The stock market’s recent challenges mean that a number of stocks have relatively high dividend yields at the present time. As such, many investors may be seeking to improve their passive income through purchasing high-yielding stocks.
While this can be a sound strategy, considering a company’s dividend prospects over the long run could be a better idea. A high yield today may not translate into a growing and sustainable passive income in the coming years.
As such, focusing on dividend prospects, rather than solely on dividend yield, could be a shrewd move – especially after the market crash.
The dividend prospects for any business can be measured by their affordability, as well as by their potential to rise over the long term. In terms of affordability, there is little point in buying a stock with a high yield when its dividend payments are unlikely to be met over the medium term.
Therefore, assessing a stock’s headroom when making its shareholder payouts is a worthwhile move. This can be achieved by dividing net profit by dividends paid to determine how many times a company is able to make its shareholder payout. A figure of less than one suggests that dividends could be reduced in the near term.
As well as checking the affordability of a company’s dividends, it makes sense to consider their growth potential. This is arguably more subjective than considering dividend affordability, since it hinges to a large extent on the future profitability of the company in question. However, by considering its operating environment, past dividend growth, and the attitude of its management team towards reinvesting profits, it is possible to ascertain the likelihood for dividends to rise at a fast pace over the long term.

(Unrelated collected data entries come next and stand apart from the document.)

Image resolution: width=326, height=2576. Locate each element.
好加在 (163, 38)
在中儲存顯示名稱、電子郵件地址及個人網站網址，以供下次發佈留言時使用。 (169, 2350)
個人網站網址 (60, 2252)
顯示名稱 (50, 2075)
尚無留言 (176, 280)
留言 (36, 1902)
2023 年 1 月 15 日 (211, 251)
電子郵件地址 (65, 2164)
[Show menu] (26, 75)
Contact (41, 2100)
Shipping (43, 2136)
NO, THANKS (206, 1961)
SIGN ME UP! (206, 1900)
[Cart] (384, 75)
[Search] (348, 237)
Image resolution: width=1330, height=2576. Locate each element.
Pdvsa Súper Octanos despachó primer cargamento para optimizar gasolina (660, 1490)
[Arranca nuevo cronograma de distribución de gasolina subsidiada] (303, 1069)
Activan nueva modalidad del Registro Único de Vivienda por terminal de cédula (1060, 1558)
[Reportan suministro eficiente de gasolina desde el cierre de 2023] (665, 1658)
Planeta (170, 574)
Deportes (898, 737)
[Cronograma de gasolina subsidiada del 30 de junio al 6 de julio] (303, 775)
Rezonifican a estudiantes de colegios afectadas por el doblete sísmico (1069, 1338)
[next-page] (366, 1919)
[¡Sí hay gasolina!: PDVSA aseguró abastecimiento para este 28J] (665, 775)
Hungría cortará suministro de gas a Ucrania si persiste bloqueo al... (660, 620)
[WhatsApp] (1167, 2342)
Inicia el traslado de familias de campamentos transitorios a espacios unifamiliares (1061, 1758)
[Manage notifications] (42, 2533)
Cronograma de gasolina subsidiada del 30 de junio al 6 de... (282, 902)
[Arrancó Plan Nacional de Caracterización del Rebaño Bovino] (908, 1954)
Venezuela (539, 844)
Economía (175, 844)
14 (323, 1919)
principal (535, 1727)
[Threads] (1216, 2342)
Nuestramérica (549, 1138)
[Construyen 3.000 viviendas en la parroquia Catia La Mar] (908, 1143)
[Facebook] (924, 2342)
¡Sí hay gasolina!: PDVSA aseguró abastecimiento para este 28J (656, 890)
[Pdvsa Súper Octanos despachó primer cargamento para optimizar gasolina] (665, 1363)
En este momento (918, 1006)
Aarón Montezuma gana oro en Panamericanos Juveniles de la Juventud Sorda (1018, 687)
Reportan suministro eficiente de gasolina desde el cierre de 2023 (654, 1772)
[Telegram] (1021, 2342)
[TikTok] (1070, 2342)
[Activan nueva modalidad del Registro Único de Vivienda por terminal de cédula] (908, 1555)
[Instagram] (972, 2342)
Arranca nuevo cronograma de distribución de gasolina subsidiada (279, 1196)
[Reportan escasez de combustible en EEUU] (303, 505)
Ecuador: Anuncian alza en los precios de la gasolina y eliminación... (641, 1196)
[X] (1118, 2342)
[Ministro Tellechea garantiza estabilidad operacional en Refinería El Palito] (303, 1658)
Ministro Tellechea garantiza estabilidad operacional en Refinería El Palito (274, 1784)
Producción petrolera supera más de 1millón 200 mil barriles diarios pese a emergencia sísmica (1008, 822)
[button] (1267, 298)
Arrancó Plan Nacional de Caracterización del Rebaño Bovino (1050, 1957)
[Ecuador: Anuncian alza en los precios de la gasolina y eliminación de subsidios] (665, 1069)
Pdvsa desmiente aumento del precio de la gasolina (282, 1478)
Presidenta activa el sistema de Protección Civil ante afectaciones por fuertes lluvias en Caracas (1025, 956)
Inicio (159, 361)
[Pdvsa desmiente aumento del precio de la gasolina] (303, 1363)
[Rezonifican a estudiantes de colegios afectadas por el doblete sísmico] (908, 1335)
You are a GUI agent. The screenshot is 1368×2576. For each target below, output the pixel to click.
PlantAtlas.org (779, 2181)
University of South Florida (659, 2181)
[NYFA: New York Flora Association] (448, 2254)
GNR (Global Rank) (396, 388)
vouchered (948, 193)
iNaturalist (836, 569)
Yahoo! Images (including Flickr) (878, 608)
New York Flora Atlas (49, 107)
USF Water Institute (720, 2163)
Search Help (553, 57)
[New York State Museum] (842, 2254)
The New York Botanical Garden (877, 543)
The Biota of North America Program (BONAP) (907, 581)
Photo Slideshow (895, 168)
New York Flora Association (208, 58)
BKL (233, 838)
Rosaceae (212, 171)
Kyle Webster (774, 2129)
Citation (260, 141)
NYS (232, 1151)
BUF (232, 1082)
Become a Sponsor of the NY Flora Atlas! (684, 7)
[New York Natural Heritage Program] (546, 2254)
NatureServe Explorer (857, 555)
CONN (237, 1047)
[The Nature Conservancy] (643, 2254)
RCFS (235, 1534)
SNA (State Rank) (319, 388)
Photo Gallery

Clearly, at the present time the prospects for dividend stocks are relatively challenging. Investors may become cautious about the affordability and growth prospects of dividends across a range of companies.
However, history shows that while economic challenges can be painful in the short run, the global economy has always recovered from recessions to return to growth. Therefore, today could be a good buying opportunity while many stocks have high yields and low valuations. They may still be able to post resilient shareholder payouts and raise them at an above-inflation pace over the coming years.
Certainly, there may be less risky means of generating a passive income at the present time. You are less likely, for example, to lose money on cash or bonds. But those assets also fail to have the passive income potential of stocks, and would require a larger amount of capital to produce a similar income level due to their lower returns.
As such, now could be the right time to buy dividend shares to enjoy a relatively high passive income. By assessing their dividend prospects, in terms of affordability and growth potential, you can enjoy a higher income return.